Factor 1: ['tech_want', 'dev_environment']

Factor 2: ['new_job_value', 'dev_environment', 'how_to_improve_interview_process']

Factor 3: ['tech_do', 'dev_environment', 'self_identification']

Factor 4: ['developer_challenges', 'dev_environment', 'education', 'how_to_improve_interview_process', 'self_identification', 'why_stack_overflow']


## Insights

For reference, here are the relevant questions asked by the StackOverflow Tech Job Survey:

'tech_want' --- Which of the following languages or technologies do you WANT to work with this year? (select all that apply)

'dev_environment' --- What development environments do you use regularly? (select all that apply)

'new_job_value' --- When evaluating a new employment opportunity what's most important to you? (select up to 3)

'how_to_improve_interview_process' --- How can companies improve the interview process? (select up to 3)

'developer_challenges' --- What are the biggest challenges you face as a developer? (select up to 3)

'education' --- What amount of formal or professional programming training have you received? (select all that apply)

'self_identification' --- What do you consider yourself? (select all that apply)

'why_stack_overflow' --- Why do you use Stack Overflow? (select all that apply)

'tech_do' --- Which of the following languages or technologies have you done extensive development with in the last year?

NOTE: These are wild, and probably wildly inaccurate, characterizations gleaned from the data analysis. Please read with caution.

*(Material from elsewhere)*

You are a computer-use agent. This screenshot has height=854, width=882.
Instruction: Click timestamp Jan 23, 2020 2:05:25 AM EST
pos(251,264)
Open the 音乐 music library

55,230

From the data, it appears that there are four distinct types of data scientists. In order:
    
1. The Enthusiast
This person enjoys coding, and displays a passion for learning new technology outside of their job. This is closest to "Data Creative".

2. The Go-Getter
This person cares deeply about their career, and the corporation they work for. They strive for both upward mobility and the success of the company. They are more likely to be in program/product manager roles or deal with the business side of data science. This is closest to "Data Businessperson".

3. The Specialist
This person has a favorite language and development environment. They are highly skilled and knowledgable in at least one area of data science. This is closest to "Data Developer".

4. The Problem Solver
This person likes to make meaningful discoveries with their data. They are interested in their work and how it furthers understanding of the world around them. They care about how they can make things "better" than they were before. This is closest to "Data Researcher".